··· Data provided

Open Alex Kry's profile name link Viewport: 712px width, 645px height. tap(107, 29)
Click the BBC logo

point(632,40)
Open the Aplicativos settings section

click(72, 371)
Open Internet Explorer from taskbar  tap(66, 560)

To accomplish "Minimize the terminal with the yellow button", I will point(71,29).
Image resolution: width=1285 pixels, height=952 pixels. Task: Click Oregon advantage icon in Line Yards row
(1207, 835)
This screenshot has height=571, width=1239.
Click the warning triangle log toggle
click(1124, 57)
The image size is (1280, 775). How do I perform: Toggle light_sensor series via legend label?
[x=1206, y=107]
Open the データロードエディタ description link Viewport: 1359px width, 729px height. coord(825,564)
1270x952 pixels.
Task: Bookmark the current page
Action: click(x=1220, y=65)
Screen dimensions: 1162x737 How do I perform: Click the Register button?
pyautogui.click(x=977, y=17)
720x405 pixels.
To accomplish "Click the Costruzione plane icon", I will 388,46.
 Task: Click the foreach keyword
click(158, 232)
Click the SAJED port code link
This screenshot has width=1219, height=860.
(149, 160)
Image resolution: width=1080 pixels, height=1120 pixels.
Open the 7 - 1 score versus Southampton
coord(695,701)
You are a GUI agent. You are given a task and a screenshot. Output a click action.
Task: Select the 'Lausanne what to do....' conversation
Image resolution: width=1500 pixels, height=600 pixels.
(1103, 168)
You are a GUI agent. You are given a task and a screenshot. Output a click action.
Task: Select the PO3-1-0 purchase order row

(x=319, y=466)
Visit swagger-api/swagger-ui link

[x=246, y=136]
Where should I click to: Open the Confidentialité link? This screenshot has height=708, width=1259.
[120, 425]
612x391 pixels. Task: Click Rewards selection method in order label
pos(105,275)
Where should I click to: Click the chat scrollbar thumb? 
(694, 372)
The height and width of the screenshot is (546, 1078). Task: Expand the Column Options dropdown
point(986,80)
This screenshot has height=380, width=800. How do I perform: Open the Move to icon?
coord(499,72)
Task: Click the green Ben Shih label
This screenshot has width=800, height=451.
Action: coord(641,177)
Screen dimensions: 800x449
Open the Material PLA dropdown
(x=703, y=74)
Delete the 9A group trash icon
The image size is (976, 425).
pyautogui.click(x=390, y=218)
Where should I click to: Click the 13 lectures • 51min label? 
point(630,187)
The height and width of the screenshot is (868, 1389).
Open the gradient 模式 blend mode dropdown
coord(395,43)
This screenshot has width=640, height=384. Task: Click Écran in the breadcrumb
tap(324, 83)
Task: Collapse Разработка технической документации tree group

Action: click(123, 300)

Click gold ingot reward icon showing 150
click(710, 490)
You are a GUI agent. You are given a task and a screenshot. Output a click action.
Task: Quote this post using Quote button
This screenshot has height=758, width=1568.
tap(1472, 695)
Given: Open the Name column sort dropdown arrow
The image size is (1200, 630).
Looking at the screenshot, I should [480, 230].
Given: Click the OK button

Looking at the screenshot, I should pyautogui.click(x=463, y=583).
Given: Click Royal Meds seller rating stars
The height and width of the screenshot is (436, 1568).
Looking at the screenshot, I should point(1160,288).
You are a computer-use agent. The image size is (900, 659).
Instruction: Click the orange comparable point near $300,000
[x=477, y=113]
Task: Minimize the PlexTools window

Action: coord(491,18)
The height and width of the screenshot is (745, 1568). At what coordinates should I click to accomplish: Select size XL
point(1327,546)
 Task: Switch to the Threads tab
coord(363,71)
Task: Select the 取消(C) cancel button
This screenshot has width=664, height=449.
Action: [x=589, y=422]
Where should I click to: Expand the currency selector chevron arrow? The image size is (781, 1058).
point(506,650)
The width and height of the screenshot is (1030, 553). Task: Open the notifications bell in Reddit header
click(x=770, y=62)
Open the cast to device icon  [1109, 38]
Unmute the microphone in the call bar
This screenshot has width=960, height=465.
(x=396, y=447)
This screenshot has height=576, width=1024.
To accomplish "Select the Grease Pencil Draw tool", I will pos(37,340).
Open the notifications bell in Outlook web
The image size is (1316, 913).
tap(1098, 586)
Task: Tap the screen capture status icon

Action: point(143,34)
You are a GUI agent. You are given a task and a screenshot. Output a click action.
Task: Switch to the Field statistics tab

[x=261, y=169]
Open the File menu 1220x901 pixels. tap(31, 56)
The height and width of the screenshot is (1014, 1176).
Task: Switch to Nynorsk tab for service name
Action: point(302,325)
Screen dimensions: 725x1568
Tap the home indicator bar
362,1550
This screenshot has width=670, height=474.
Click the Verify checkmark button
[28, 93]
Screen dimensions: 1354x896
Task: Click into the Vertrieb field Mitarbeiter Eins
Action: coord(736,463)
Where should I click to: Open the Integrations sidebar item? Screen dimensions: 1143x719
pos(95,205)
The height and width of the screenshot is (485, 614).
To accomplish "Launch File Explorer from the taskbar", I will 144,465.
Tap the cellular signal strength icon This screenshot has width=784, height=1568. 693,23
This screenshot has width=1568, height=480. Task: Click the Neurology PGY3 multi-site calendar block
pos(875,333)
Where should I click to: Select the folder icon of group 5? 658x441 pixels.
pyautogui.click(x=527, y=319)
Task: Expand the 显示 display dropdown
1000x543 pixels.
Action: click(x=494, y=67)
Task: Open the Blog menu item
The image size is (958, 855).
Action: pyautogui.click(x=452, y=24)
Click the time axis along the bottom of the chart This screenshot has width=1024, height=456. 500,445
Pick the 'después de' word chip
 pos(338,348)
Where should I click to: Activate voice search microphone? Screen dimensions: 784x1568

······

How to complete this task: Every line of the data above is to be repeated exactly.

Expected answer:
Open Alex Kry's profile name link Viewport: 712px width, 645px height. tap(107, 29)
Click the BBC logo

point(632,40)
Open the Aplicativos settings section

click(72, 371)
Open Internet Explorer from taskbar  tap(66, 560)

To accomplish "Minimize the terminal with the yellow button", I will point(71,29).
Image resolution: width=1285 pixels, height=952 pixels. Task: Click Oregon advantage icon in Line Yards row
(1207, 835)
This screenshot has height=571, width=1239.
Click the warning triangle log toggle
click(1124, 57)
The image size is (1280, 775). How do I perform: Toggle light_sensor series via legend label?
[x=1206, y=107]
Open the データロードエディタ description link Viewport: 1359px width, 729px height. coord(825,564)
1270x952 pixels.
Task: Bookmark the current page
Action: click(x=1220, y=65)
Screen dimensions: 1162x737 How do I perform: Click the Register button?
pyautogui.click(x=977, y=17)
720x405 pixels.
To accomplish "Click the Costruzione plane icon", I will 388,46.
 Task: Click the foreach keyword
click(158, 232)
Click the SAJED port code link
This screenshot has width=1219, height=860.
(149, 160)
Image resolution: width=1080 pixels, height=1120 pixels.
Open the 7 - 1 score versus Southampton
coord(695,701)
You are a GUI agent. You are given a task and a screenshot. Output a click action.
Task: Select the 'Lausanne what to do....' conversation
Image resolution: width=1500 pixels, height=600 pixels.
(1103, 168)
You are a GUI agent. You are given a task and a screenshot. Output a click action.
Task: Select the PO3-1-0 purchase order row

(x=319, y=466)
Visit swagger-api/swagger-ui link

[x=246, y=136]
Where should I click to: Open the Confidentialité link? This screenshot has height=708, width=1259.
[120, 425]
612x391 pixels. Task: Click Rewards selection method in order label
pos(105,275)
Where should I click to: Click the chat scrollbar thumb? 
(694, 372)
The height and width of the screenshot is (546, 1078). Task: Expand the Column Options dropdown
point(986,80)
This screenshot has height=380, width=800. How do I perform: Open the Move to icon?
coord(499,72)
Task: Click the green Ben Shih label
This screenshot has width=800, height=451.
Action: coord(641,177)
Screen dimensions: 800x449
Open the Material PLA dropdown
(x=703, y=74)
Delete the 9A group trash icon
The image size is (976, 425).
pyautogui.click(x=390, y=218)
Where should I click to: Click the 13 lectures • 51min label? 
point(630,187)
The height and width of the screenshot is (868, 1389).
Open the gradient 模式 blend mode dropdown
coord(395,43)
This screenshot has width=640, height=384. Task: Click Écran in the breadcrumb
tap(324, 83)
Task: Collapse Разработка технической документации tree group

Action: click(123, 300)

Click gold ingot reward icon showing 150
click(710, 490)
You are a GUI agent. You are given a task and a screenshot. Output a click action.
Task: Quote this post using Quote button
This screenshot has height=758, width=1568.
tap(1472, 695)
Given: Open the Name column sort dropdown arrow
The image size is (1200, 630).
Looking at the screenshot, I should [480, 230].
Given: Click the OK button

Looking at the screenshot, I should pyautogui.click(x=463, y=583).
Given: Click Royal Meds seller rating stars
The height and width of the screenshot is (436, 1568).
Looking at the screenshot, I should point(1160,288).
You are a computer-use agent. The image size is (900, 659).
Instruction: Click the orange comparable point near $300,000
[x=477, y=113]
Task: Minimize the PlexTools window

Action: coord(491,18)
The height and width of the screenshot is (745, 1568). At what coordinates should I click to accomplish: Select size XL
point(1327,546)
 Task: Switch to the Threads tab
coord(363,71)
Task: Select the 取消(C) cancel button
This screenshot has width=664, height=449.
Action: [x=589, y=422]
Where should I click to: Expand the currency selector chevron arrow? The image size is (781, 1058).
point(506,650)
The width and height of the screenshot is (1030, 553). Task: Open the notifications bell in Reddit header
click(x=770, y=62)
Open the cast to device icon  [1109, 38]
Unmute the microphone in the call bar
This screenshot has width=960, height=465.
(x=396, y=447)
This screenshot has height=576, width=1024.
To accomplish "Select the Grease Pencil Draw tool", I will pos(37,340).
Open the notifications bell in Outlook web
The image size is (1316, 913).
tap(1098, 586)
Task: Tap the screen capture status icon

Action: point(143,34)
You are a GUI agent. You are given a task and a screenshot. Output a click action.
Task: Switch to the Field statistics tab

[x=261, y=169]
Open the File menu 1220x901 pixels. tap(31, 56)
The height and width of the screenshot is (1014, 1176).
Task: Switch to Nynorsk tab for service name
Action: point(302,325)
Screen dimensions: 725x1568
Tap the home indicator bar
362,1550
This screenshot has width=670, height=474.
Click the Verify checkmark button
[28, 93]
Screen dimensions: 1354x896
Task: Click into the Vertrieb field Mitarbeiter Eins
Action: coord(736,463)
Where should I click to: Open the Integrations sidebar item? Screen dimensions: 1143x719
pos(95,205)
The height and width of the screenshot is (485, 614).
To accomplish "Launch File Explorer from the taskbar", I will 144,465.
Tap the cellular signal strength icon This screenshot has width=784, height=1568. 693,23
This screenshot has width=1568, height=480. Task: Click the Neurology PGY3 multi-site calendar block
pos(875,333)
Where should I click to: Select the folder icon of group 5? 658x441 pixels.
pyautogui.click(x=527, y=319)
Task: Expand the 显示 display dropdown
1000x543 pixels.
Action: click(x=494, y=67)
Task: Open the Blog menu item
The image size is (958, 855).
Action: pyautogui.click(x=452, y=24)
Click the time axis along the bottom of the chart This screenshot has width=1024, height=456. 500,445
Pick the 'después de' word chip
 pos(338,348)
Where should I click to: Activate voice search microphone? Screen dimensions: 784x1568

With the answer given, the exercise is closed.